§ **Task prompt**
Each line from the one holding "596x440 pixels." to the last line below must be restated word for word, and no picture may be included.

§ **Extracted material**

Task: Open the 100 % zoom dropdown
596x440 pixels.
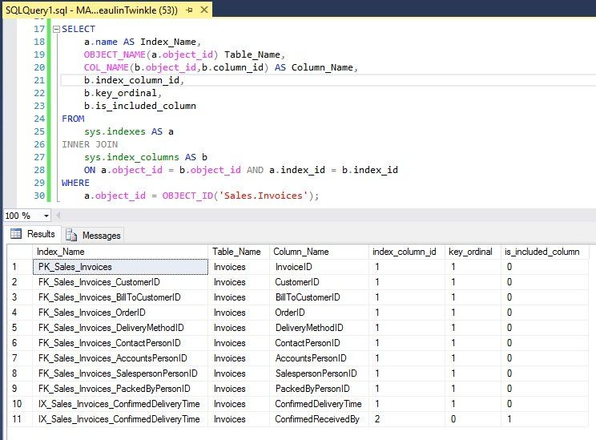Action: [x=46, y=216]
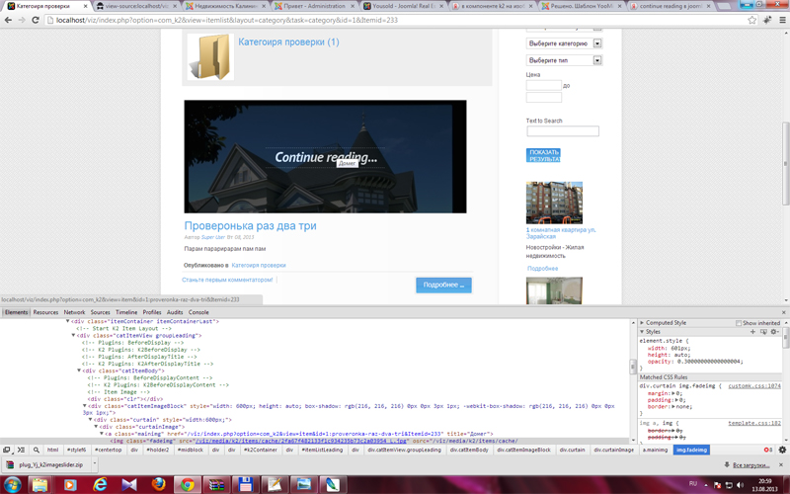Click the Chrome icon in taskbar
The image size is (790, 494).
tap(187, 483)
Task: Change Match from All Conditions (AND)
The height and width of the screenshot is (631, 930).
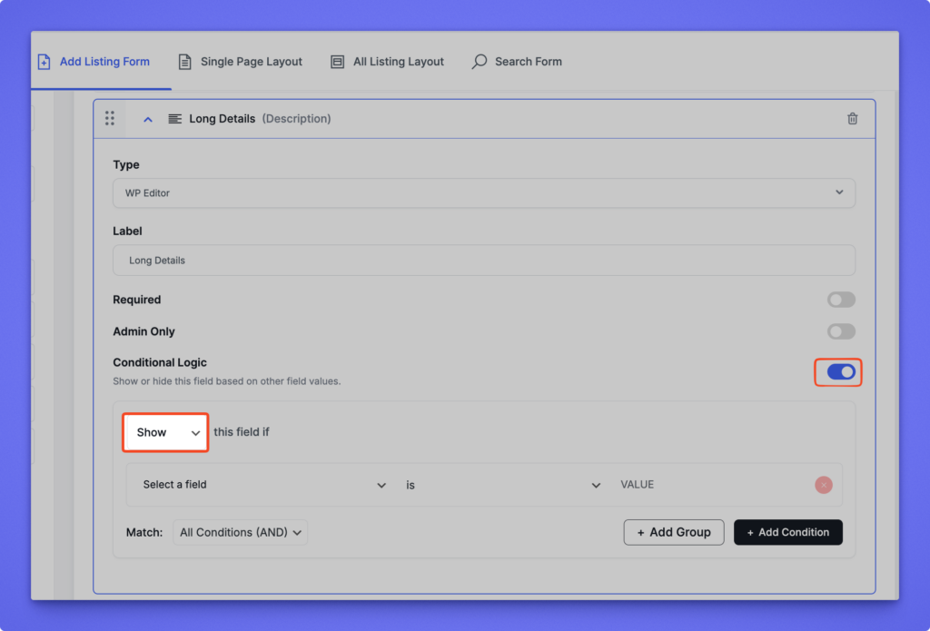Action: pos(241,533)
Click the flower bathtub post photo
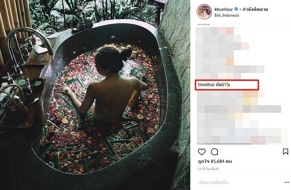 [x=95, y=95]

§ **Solution for this exercise**
596x440 pixels.
Action: [x=46, y=216]
Click the Chrome icon in taskbar
The image size is (790, 494).
tap(187, 483)
Task: Change Match from All Conditions (AND)
The height and width of the screenshot is (631, 930).
Action: pos(241,533)
Click the flower bathtub post photo
 [x=95, y=95]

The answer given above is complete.